Reusable shopping bags have hit the mainstream, and with good reason - not only are they far better for the environment than plastic bags, but they hold more and are usually much more comfortable to carry. The problem is that they are either ugly or expensive.
Yes, your grocery store sells them for a dollar, but do you really want to carry around a cheap, flimsy bag with the store's logo? Sure, you can go online and order some very stylish, sturdy shopping bags that look like designer totes - for designer prices. Your bags should not cost more than your groceries - ever.
The solution: make your own. Seriously, even if you have zero sewing or crafting skills, you can make a whole batch of bags out of old T-shirts in a couple of hours. They're sturdy, roomy, and you can make them as pretty as you wish.
The larger the shirt, the larger the bag - men's Large shirts work best for groceries, but even kids' shirts work for smaller totes. The shirt can be plain or patterned - if you prefer plain, you can usually pick up some really cheap T-shirts at discount stores (like 10 for $10 cheap).
Carefully cut the sleeves off the shirt, following along the seam, then lay the shirt flat again - this is the trickiest part, right here: cut the collar out of the shirt, following the pattern of the sleeve-cuts.
In other words, the holes where the sleeves used to be come pretty low into the middle of the shirt, so instead of cutting the collar on the seam, cut it in a U-shaped pattern so the bottom of the U comes down as far as the sleeve holes, and the top of the U is right on the sides of the collar seam.
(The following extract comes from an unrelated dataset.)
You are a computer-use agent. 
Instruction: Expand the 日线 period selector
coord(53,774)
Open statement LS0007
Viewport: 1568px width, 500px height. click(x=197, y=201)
These strappy-looking pieces left will be your handles.
Sewing It Up
The sewing goes much more quickly with a machine (obviously), but even hand-stitching won't take long here. In fact, hand-stitching allows you to use full-thickness embroidery floss if you want, making for a stronger seam.
Stitch straight across the bottom hem of the shirt, along the pin line. Then stitch a short seam at either end of the first seam, at a 45-degree angle. The angled seams add shape to the bag - the longer the seam, the more U-shaped the bag.
If you don't mind a square bag, don't even bother with the angled seams, just do a few extra stitches at each end of your first seam to reinforce the corners.
Turn the bag right side out and make sure the seam is secure. For an even stronger bag, edge-stitch the bottom edge and around the handle edges - this limits the material's stretch, which may be better for heavier loads. Cut off any excess material around the seams and finish the seams if you like, but it isn't even necessary.
This is the fun part - decorate! Paint with fabric paints, use iron-on transfers, draw with permanent marker. It's up to you. Go crazy with glitter, sequins and feathers if that's your thing. Try drawing on dark colors with a bleach pen. When planning decorations, remember that the bag is going to stretch - use stretch-friendly, flexible glue and iron-ons.
Once you are done, you have a shopping that is not only pretty, but environment friendly as well. And you have not spent half your money buying it. Isn't that great! So what are you waiting for, dig out those old t-shirts and get busy making bags!